**WHAT YOU NEED TO DO**. Please copy out the lines word for word, starting at the line that contains "Where should I click to: Open the notifications" and ending after the line that contains "Select Self-Hosted Runners".

════════

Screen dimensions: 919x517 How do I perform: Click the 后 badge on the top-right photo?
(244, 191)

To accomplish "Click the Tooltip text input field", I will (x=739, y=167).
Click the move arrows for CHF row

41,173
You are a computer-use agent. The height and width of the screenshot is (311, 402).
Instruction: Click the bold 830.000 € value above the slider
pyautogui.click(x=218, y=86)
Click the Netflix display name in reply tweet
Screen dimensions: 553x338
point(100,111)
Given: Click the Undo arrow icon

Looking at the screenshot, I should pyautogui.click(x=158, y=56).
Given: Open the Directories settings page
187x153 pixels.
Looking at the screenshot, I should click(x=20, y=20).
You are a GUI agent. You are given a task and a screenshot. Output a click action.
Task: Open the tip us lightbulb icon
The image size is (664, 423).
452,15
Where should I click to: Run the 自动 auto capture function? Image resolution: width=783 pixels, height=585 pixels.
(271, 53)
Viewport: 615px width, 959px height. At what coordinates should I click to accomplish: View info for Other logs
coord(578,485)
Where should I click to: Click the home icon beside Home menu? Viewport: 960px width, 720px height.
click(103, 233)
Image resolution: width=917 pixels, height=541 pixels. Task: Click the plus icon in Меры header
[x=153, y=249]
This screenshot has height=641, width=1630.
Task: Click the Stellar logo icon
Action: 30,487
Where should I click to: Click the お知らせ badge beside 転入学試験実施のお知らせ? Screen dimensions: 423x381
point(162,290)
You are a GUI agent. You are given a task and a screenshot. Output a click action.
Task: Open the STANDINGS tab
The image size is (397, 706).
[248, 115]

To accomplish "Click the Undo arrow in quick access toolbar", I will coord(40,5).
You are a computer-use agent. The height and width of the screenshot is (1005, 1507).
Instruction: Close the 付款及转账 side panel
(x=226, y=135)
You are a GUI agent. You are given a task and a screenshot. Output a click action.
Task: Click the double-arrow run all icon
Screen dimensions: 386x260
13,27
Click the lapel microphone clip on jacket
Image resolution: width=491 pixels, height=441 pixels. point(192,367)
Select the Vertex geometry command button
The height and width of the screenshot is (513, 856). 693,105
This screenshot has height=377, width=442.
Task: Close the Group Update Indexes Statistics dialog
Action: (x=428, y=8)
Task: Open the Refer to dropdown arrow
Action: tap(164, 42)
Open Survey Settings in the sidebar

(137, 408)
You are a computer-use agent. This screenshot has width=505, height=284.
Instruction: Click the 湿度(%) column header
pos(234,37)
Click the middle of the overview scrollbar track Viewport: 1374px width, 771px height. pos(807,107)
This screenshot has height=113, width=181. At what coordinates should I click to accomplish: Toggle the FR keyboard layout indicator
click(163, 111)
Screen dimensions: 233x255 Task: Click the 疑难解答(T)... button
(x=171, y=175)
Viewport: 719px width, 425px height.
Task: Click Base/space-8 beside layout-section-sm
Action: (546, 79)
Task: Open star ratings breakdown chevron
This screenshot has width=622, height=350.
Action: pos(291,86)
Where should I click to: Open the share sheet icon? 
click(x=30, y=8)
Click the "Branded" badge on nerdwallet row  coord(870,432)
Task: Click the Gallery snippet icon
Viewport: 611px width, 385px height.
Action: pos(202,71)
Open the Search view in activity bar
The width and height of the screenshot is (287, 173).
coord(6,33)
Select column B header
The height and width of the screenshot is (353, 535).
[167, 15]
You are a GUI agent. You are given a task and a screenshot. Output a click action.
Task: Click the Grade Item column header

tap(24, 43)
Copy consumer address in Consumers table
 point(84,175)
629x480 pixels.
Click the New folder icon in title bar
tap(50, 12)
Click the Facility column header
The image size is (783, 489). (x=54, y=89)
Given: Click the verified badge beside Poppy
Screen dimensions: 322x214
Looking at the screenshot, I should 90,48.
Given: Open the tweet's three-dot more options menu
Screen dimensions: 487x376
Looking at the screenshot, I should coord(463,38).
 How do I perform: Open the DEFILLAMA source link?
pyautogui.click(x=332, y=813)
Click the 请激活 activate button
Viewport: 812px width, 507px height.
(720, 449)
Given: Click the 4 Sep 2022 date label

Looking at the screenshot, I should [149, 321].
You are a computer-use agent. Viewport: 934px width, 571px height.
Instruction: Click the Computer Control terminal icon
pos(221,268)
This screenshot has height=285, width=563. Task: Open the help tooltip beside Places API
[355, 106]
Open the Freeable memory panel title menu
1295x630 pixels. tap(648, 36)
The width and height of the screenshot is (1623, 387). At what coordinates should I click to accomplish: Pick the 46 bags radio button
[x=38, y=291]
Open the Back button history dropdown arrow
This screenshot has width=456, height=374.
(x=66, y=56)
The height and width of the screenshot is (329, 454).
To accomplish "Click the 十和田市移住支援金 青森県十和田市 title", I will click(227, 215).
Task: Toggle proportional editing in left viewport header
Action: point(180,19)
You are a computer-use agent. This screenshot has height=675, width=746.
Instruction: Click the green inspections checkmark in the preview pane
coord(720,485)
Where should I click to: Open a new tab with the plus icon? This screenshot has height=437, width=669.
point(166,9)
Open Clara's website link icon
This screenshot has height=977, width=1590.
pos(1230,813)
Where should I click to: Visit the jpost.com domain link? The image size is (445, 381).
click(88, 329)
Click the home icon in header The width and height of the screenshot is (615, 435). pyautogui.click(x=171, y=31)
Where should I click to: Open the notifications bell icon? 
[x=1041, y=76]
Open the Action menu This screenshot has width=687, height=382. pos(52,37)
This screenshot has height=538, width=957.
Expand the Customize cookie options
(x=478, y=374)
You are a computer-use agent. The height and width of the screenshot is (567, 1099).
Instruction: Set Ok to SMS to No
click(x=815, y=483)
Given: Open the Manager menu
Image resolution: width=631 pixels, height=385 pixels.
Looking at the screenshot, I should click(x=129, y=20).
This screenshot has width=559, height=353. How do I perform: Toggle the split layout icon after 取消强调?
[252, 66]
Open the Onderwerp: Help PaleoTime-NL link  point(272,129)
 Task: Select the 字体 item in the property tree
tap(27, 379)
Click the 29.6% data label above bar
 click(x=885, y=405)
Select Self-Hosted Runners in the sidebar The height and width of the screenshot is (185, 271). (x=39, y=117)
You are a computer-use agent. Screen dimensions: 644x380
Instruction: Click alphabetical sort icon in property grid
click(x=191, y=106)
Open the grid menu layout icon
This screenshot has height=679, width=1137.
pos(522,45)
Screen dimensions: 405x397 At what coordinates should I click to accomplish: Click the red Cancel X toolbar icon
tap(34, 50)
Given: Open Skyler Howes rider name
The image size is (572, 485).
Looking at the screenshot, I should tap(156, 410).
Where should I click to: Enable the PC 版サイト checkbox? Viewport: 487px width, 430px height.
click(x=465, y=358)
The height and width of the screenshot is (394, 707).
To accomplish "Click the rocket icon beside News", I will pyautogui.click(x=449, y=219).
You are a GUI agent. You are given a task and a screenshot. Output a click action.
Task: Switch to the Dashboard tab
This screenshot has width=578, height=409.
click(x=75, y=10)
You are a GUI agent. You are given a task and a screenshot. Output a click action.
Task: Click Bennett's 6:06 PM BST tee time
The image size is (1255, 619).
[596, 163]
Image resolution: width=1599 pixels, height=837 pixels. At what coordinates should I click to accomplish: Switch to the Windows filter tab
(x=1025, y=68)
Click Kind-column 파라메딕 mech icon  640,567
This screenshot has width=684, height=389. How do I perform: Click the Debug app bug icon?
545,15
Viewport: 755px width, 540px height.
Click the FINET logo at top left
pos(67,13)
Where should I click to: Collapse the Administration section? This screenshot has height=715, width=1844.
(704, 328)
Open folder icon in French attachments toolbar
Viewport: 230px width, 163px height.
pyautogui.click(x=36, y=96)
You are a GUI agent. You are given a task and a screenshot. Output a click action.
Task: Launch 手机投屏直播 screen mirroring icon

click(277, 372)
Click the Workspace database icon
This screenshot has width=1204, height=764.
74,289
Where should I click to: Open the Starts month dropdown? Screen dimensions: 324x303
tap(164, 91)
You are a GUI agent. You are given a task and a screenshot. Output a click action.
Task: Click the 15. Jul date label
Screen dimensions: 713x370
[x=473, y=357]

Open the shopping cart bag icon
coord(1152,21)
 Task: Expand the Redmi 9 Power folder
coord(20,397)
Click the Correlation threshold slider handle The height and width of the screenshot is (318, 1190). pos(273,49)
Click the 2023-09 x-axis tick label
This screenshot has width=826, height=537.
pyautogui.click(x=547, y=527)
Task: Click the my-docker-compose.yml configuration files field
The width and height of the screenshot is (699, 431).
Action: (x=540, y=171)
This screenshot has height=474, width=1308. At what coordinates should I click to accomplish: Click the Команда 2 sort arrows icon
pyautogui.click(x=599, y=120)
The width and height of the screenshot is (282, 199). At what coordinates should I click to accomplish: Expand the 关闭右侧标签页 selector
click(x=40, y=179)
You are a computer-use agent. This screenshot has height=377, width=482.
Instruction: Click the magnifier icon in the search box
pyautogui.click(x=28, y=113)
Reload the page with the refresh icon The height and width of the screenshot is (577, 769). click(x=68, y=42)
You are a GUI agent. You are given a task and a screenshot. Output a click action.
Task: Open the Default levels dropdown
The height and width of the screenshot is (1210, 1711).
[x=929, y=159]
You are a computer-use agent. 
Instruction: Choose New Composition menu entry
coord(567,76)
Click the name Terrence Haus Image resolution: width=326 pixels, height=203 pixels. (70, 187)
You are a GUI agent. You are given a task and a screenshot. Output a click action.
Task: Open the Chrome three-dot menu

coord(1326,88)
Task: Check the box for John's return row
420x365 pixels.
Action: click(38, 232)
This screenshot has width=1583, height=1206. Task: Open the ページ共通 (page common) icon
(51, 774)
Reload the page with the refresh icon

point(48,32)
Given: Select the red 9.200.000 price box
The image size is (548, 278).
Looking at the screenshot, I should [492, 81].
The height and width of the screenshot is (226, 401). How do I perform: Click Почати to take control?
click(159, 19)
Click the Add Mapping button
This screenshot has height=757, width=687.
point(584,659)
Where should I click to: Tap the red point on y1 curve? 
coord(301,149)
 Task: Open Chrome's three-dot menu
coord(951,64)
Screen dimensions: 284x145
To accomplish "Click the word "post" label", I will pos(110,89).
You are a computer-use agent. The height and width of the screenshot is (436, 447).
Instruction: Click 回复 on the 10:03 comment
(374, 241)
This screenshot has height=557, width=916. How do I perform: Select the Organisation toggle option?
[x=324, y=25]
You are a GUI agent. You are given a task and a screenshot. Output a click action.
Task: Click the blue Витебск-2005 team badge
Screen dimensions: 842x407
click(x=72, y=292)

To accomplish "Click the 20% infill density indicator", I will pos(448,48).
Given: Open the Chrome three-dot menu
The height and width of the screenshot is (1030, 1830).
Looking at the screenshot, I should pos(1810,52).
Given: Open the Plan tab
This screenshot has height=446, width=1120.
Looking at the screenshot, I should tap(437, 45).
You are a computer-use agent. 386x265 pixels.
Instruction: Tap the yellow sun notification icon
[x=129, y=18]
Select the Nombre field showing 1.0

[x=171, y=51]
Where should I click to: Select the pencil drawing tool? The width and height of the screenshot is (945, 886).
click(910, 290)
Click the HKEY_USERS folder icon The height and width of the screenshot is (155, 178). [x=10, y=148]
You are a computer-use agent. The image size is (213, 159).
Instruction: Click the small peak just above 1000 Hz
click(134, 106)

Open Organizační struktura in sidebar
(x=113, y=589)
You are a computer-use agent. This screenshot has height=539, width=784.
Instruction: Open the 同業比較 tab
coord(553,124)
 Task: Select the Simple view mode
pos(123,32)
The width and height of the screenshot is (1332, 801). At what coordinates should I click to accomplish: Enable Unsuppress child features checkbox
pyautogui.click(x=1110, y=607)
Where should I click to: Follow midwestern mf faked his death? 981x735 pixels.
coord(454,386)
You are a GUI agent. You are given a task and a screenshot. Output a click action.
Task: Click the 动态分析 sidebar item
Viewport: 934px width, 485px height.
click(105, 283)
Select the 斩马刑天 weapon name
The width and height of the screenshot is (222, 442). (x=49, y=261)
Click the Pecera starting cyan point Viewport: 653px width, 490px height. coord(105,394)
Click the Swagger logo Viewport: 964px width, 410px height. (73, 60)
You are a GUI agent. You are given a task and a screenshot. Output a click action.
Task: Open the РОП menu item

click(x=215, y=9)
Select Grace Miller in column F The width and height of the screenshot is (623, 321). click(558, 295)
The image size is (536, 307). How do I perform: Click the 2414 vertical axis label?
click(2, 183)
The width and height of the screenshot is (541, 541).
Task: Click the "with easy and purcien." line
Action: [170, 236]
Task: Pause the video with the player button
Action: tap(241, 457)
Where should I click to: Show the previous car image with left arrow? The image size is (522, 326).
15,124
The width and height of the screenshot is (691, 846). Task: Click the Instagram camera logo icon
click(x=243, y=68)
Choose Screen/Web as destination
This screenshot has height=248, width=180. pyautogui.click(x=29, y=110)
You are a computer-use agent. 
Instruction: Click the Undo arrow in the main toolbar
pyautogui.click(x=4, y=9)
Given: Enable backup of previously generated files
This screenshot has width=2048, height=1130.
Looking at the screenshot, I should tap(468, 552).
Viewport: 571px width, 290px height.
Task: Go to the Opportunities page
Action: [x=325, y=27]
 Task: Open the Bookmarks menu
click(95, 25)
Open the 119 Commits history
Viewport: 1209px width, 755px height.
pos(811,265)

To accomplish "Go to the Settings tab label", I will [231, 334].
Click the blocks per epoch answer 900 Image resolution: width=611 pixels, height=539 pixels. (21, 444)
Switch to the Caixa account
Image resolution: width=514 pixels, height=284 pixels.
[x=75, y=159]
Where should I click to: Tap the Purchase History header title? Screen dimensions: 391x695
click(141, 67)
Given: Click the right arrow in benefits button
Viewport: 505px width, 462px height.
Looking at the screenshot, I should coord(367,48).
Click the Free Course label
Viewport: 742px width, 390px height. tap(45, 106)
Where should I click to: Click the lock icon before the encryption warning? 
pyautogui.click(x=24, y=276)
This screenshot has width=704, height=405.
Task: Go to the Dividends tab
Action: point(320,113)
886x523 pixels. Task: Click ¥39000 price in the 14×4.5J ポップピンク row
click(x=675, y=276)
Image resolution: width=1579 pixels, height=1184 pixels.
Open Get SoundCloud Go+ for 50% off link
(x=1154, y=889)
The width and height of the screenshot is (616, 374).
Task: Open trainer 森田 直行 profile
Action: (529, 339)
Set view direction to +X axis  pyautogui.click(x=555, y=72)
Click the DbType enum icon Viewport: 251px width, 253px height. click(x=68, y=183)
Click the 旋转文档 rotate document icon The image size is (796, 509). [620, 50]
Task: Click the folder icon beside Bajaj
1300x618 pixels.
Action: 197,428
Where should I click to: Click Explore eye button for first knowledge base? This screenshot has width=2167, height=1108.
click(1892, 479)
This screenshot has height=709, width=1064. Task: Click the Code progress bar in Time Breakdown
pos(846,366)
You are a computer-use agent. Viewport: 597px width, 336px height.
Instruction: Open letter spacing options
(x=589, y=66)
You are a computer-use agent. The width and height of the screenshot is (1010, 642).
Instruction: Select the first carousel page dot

════════

**REPLY TO THE TASK**.
Where should I click to: Open the notifications bell icon? 
[x=1041, y=76]
Open the Action menu This screenshot has width=687, height=382. pos(52,37)
This screenshot has height=538, width=957.
Expand the Customize cookie options
(x=478, y=374)
You are a computer-use agent. The height and width of the screenshot is (567, 1099).
Instruction: Set Ok to SMS to No
click(x=815, y=483)
Given: Open the Manager menu
Image resolution: width=631 pixels, height=385 pixels.
Looking at the screenshot, I should click(x=129, y=20).
This screenshot has width=559, height=353. How do I perform: Toggle the split layout icon after 取消强调?
[252, 66]
Open the Onderwerp: Help PaleoTime-NL link  point(272,129)
 Task: Select the 字体 item in the property tree
tap(27, 379)
Click the 29.6% data label above bar
 click(x=885, y=405)
Select Self-Hosted Runners in the sidebar The height and width of the screenshot is (185, 271). (x=39, y=117)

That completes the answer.